### TASK BRIEF
Find how many lines below mention "agent". Nothing but the number is needed.

### DATA
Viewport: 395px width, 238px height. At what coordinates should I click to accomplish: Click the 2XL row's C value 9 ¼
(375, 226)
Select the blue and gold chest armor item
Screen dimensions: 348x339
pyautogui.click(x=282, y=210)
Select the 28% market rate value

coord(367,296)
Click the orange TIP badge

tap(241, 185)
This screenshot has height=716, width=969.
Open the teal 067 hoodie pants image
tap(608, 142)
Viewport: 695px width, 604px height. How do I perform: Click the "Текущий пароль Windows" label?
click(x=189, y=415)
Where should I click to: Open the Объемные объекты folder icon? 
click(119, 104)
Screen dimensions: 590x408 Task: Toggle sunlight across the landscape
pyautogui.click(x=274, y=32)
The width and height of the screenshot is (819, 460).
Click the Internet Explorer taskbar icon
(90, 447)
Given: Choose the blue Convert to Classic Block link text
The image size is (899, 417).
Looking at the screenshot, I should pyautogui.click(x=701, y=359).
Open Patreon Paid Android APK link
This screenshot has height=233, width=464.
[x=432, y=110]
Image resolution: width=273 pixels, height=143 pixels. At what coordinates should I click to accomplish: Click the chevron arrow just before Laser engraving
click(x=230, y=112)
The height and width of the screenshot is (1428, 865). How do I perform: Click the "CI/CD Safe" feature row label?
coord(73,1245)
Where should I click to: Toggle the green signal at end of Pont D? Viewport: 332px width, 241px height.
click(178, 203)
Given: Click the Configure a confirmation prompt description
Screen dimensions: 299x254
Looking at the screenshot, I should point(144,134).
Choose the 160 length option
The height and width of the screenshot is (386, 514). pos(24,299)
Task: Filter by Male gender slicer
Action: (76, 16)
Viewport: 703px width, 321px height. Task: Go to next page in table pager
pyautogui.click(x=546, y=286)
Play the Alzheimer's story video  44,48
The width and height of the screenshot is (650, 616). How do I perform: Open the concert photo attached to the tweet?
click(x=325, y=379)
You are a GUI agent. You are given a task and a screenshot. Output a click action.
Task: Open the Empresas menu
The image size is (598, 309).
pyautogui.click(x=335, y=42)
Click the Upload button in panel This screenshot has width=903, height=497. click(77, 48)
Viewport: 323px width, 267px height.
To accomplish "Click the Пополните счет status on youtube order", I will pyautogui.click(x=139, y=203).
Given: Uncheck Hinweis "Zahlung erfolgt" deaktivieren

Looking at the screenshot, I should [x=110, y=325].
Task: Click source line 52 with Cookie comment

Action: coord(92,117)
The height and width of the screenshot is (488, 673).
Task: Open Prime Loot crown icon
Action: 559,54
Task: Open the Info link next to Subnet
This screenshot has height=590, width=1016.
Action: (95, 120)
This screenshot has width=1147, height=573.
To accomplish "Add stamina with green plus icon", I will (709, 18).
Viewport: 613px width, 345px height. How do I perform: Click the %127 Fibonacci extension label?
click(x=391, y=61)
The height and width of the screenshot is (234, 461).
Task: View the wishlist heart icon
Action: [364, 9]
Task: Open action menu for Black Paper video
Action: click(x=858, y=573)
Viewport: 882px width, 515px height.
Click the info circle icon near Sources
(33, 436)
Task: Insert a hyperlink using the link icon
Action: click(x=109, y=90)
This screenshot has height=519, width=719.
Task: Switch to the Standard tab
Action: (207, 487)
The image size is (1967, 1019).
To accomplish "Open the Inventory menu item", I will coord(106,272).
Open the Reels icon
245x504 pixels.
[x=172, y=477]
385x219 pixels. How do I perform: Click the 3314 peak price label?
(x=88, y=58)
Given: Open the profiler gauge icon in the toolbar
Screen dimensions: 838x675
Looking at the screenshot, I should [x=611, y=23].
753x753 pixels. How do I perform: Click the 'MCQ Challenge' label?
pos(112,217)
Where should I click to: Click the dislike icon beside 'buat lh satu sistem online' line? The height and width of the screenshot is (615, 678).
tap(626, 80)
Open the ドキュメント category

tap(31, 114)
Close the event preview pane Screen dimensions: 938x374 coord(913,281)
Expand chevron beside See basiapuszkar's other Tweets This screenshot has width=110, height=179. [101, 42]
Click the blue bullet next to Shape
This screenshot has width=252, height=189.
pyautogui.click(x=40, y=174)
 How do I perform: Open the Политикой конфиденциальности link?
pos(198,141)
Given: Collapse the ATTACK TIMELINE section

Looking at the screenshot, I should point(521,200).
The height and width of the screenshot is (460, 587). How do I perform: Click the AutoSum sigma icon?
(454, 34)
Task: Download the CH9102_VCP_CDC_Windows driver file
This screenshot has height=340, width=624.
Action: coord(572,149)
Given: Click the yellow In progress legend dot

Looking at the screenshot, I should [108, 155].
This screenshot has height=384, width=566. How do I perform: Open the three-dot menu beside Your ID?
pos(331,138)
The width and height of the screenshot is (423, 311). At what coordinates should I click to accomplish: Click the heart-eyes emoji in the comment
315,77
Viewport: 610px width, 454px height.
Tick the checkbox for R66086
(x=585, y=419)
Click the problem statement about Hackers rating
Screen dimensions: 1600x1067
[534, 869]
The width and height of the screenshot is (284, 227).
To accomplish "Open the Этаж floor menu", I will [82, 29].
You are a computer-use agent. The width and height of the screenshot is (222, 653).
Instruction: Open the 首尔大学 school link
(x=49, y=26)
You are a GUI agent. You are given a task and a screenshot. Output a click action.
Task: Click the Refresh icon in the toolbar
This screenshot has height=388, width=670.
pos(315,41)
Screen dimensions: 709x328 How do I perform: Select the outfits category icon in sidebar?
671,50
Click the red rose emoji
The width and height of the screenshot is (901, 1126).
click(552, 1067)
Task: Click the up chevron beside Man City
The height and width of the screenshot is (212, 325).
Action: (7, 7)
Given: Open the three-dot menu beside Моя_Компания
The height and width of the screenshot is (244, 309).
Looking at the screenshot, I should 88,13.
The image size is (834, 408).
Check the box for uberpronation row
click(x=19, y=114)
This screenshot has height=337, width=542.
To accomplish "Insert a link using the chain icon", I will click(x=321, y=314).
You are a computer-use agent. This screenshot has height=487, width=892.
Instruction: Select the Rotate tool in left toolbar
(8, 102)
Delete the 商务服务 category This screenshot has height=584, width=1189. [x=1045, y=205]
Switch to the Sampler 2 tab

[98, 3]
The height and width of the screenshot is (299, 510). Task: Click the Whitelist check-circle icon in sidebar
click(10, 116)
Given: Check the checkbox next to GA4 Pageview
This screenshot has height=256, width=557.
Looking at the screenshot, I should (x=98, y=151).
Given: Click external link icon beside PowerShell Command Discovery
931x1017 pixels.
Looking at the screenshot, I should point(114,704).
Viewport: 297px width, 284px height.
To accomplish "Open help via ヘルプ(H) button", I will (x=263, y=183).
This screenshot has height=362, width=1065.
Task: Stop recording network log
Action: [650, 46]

### RESPONSE TO THIS TASK
4